On the basis of these remarks I submit the following qualified statement: while the belief network paradigm is mathematically elegant and intuitively appealing, it is NOT very useful for describing real data.
It’s sometimes possible to automatically reconstruct causal models from data. For example see Cosma Shalizi’s thesis and CSSR software, they completely changed my view of the subject.
Thanks cousin_it! Read that thesis, everyone else! I just did, and it’s amazing. Among other things, it contains a nice reduction of “emergence”, one that isn’t magical. Basically a process is emergent just when the fraction of historical memory stored in it which does “useful work” in the form of telling us about the future is greater than this fraction is in the process it derives from (pg 115-116).
More precisely, the fraction is the ratio of the process’ excess entropy (mutual information between its semi-infinite past and its semi-infinite future) and its statistical complexity (entropy of the causal states (informally: the class of sets of “inputs” deriving from identifying inputs leading to the same probability distribution over outputs) of the process).

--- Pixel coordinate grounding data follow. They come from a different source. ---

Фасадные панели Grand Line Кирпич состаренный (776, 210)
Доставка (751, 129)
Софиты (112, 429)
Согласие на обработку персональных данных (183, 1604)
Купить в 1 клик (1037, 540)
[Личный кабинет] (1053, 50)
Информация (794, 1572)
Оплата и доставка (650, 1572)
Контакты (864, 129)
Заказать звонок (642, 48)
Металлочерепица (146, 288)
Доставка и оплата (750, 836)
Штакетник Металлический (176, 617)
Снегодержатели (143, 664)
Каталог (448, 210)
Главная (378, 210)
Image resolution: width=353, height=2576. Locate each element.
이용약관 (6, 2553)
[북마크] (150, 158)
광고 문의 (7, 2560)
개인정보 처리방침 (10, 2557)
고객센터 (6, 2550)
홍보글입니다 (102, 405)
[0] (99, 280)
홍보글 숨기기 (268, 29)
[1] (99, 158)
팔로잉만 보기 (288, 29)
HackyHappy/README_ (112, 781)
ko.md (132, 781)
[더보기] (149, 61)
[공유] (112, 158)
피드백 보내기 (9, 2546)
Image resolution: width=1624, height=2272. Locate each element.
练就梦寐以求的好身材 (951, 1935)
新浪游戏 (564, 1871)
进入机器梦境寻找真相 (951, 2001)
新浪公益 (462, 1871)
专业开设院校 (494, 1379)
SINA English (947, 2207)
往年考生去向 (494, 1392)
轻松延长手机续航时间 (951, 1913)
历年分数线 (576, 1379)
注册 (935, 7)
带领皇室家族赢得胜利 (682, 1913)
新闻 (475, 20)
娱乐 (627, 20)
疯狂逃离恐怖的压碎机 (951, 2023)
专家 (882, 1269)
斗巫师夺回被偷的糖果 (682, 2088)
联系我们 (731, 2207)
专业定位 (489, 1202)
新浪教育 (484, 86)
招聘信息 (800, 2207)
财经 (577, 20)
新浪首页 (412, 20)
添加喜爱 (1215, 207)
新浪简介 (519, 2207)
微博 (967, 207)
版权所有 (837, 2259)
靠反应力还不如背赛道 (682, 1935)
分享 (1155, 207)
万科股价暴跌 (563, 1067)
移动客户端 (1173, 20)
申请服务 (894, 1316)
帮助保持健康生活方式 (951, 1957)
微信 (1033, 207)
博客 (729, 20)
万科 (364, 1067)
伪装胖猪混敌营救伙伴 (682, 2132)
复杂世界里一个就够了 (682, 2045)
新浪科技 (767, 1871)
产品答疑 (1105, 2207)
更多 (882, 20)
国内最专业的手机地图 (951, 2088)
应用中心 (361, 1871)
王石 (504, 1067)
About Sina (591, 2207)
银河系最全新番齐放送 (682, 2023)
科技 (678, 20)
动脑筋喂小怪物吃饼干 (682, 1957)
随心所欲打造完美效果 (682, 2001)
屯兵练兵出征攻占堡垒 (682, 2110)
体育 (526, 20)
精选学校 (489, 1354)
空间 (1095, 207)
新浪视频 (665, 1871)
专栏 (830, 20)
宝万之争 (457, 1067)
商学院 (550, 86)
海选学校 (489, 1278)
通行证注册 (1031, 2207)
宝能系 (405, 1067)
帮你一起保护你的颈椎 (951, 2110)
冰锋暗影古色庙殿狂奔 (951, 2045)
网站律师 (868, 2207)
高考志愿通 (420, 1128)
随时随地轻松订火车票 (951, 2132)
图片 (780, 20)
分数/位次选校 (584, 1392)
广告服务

Thermodynamic macrostate processes are emergent because they more efficiently predict the future than their underlying microstate processes.
The thesis also gives a non-trivial necessary condition for describing a process as “self-organizing”, which is that its statistical complexity increases over time—the causal architecture of the process does not change, but the amount of information needed to place the process in a state within the architecture increases. For example, a system that will go from uniform behavior to periodic behavior over time is self-organizing.
Anyway, I took most of that straight out of Chapter 11 of Cosma Shalizi’s thesis, and that’s the concluding summary chapter, so if you’re suspicious something I just said isn’t very rigorous, check out the paper. You may or may not be disappointed, as from Shalizi’s introduction:
A word about the math. I aim at a moderate degree of rigor throughout | but as two wise men have remarked, “One man’s rigor is another man’s mortis” (Bohren and Albrecht 1998). My ideal has been to keep to about the level of rigor of Shannon (1948)3. In some places (like Appendix B.3), I’m closer to the onset of mortis. No result on which anything else depends should have an invalid proof. There are places, naturally, where I am not even trying to be rigorous, but merely plausible, or even “physical,” but it should be clear from context where those are.
Do you mean this? Pearl and Velma, “A theory of inferred causation” As far as I can see the definitions are very similar, but Pearl’s “algorithm” requires complete knowledge of the complete distribution, while Shalizi’s reconstruction approach works from samples.
It’s sometimes possible to automatically reconstruct causal models from data. For example see Cosma Shalizi’s thesis and CSSR software, they completely changed my view of the subject.
Thanks cousin_it! Read that thesis, everyone else! I just did, and it’s amazing. Among other things, it contains a nice reduction of “emergence”, one that isn’t magical. Basically a process is emergent just when the fraction of historical memory stored in it which does “useful work” in the form of telling us about the future is greater than this fraction is in the process it derives from (pg 115-116).
More precisely, the fraction is the ratio of the process’ excess entropy (mutual information between its semi-infinite past and its semi-infinite future) and its statistical complexity (entropy of the causal states (informally: the class of sets of “inputs” deriving from identifying inputs leading to the same probability distribution over outputs) of the process).
Thermodynamic macrostate processes are emergent because they more efficiently predict the future than their underlying microstate processes.
The thesis also gives a non-trivial necessary condition for describing a process as “self-organizing”, which is that its statistical complexity increases over time—the causal architecture of the process does not change, but the amount of information needed to place the process in a state within the architecture increases. For example, a system that will go from uniform behavior to periodic behavior over time is self-organizing.
Anyway, I took most of that straight out of Chapter 11 of Cosma Shalizi’s thesis, and that’s the concluding summary chapter, so if you’re suspicious something I just said isn’t very rigorous, check out the paper. You may or may not be disappointed, as from Shalizi’s introduction:
Thanks for the thesis link. That looks to be an interesting read and should be quite informative about pattern recognition, entropy, and complexity.
Some of you may remember a previous discussion of Shalizi here in which he was criticized for his position on thermodynamics. (Scroll to the bottom.)
By the way, I thought Pearl gave algorithms for identifying causal structure in Causality or Probabilistic Reasoning. Are they not effective enough?
Probabilistic Reasoning Intelligent Systems
Chpt 8, Learning structure from data
8.2 presents algorithms for learning tree-shaped networks only.
8.3 discusses how to learn tree-shaped networks using hidden independent variables
Do you mean this? Pearl and Velma, “A theory of inferred causation” As far as I can see the definitions are very similar, but Pearl’s “algorithm” requires complete knowledge of the complete distribution, while Shalizi’s reconstruction approach works from samples.